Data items
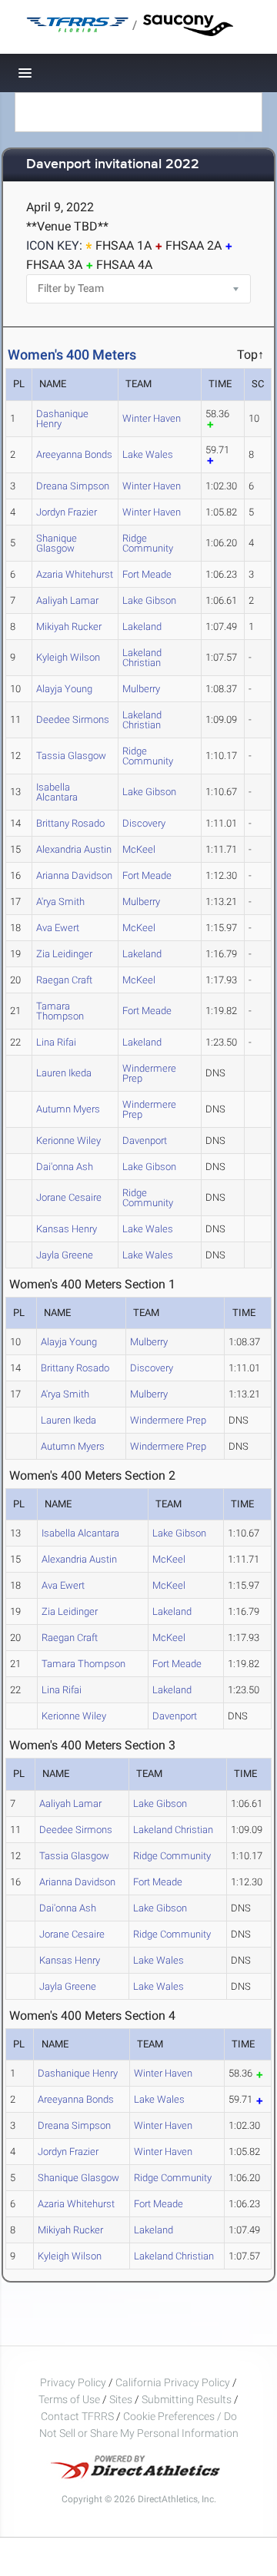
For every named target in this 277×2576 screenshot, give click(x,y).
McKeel (138, 849)
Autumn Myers (68, 1109)
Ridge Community (147, 543)
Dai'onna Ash (64, 1166)
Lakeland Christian (142, 657)
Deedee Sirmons (72, 719)
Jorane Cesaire (69, 1197)
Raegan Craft (64, 980)
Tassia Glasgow (71, 755)
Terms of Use (69, 2399)
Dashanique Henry (62, 418)
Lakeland (142, 626)
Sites (120, 2399)
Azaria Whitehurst (74, 574)
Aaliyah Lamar (67, 600)
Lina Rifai (56, 1042)
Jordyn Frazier (66, 512)
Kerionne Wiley (68, 1140)
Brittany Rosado (70, 823)
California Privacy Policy (172, 2382)
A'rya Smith (60, 901)
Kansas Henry (66, 1229)
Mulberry (141, 689)
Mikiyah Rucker (69, 626)
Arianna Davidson (74, 875)
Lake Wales (147, 454)
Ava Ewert (57, 927)
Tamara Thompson (60, 1011)
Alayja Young (64, 689)
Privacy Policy (73, 2382)
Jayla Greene (64, 1255)
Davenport (144, 1140)
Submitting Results (187, 2399)
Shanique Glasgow (56, 543)
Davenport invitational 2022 (112, 165)
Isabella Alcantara (57, 792)
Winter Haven (151, 418)
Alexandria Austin (74, 849)
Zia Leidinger (64, 954)
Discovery (143, 823)
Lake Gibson (149, 600)
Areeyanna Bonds (74, 454)
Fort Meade (147, 574)
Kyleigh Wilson (68, 657)
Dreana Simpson (72, 486)
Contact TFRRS (78, 2416)
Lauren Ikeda (64, 1073)
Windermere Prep (149, 1073)
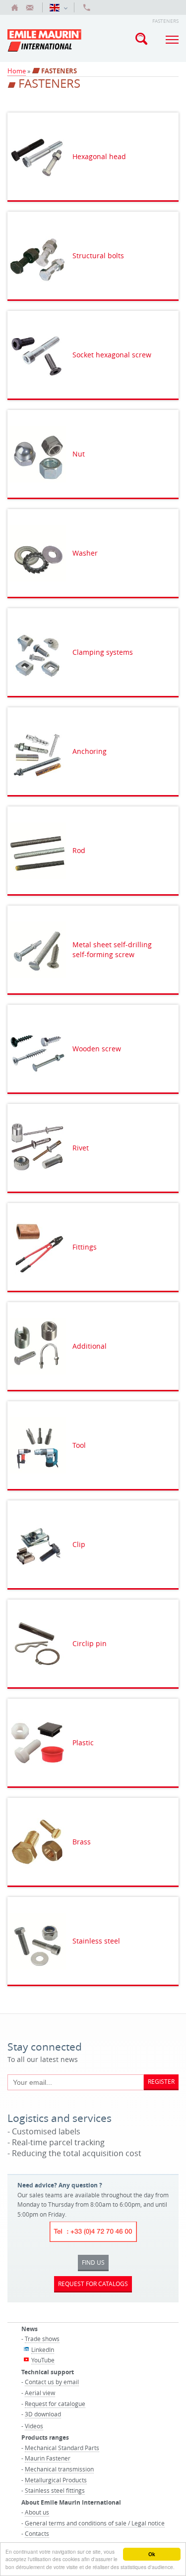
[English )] (58, 7)
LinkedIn (42, 2349)
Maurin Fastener (47, 2458)
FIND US (93, 2262)
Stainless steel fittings (55, 2490)
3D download (43, 2414)
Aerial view (40, 2393)
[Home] (14, 7)
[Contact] (29, 7)
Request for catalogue (55, 2403)
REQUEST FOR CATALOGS (93, 2284)
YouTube (43, 2360)
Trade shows (42, 2339)
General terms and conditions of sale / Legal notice (95, 2523)
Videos (34, 2426)
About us (37, 2512)
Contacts (37, 2533)
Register (161, 2081)
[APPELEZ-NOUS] (86, 7)
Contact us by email (52, 2382)
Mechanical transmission (59, 2469)
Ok (151, 2554)
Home (16, 70)
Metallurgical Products (56, 2480)
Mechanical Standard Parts (62, 2448)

▸ **Task instructions**: Locate the line with "Maurin Fastener (47, 2458)" in the entries above; extract it and every line after it, verbatim.

▸ **Solved exercise**:
Maurin Fastener (47, 2458)
FIND US (93, 2262)
Stainless steel fittings (55, 2490)
3D download (43, 2414)
Aerial view (40, 2393)
[Home] (14, 7)
[Contact] (29, 7)
Request for catalogue (55, 2403)
REQUEST FOR CATALOGS (93, 2284)
YouTube (43, 2360)
Trade shows (42, 2339)
General terms and conditions of sale / Legal notice (95, 2523)
Videos (34, 2426)
About us (37, 2512)
Contacts (37, 2533)
Register (161, 2081)
[APPELEZ-NOUS] (86, 7)
Contact us by email (52, 2382)
Mechanical transmission (59, 2469)
Ok (151, 2554)
Home (16, 70)
Metallurgical Products (56, 2480)
Mechanical Standard Parts (62, 2448)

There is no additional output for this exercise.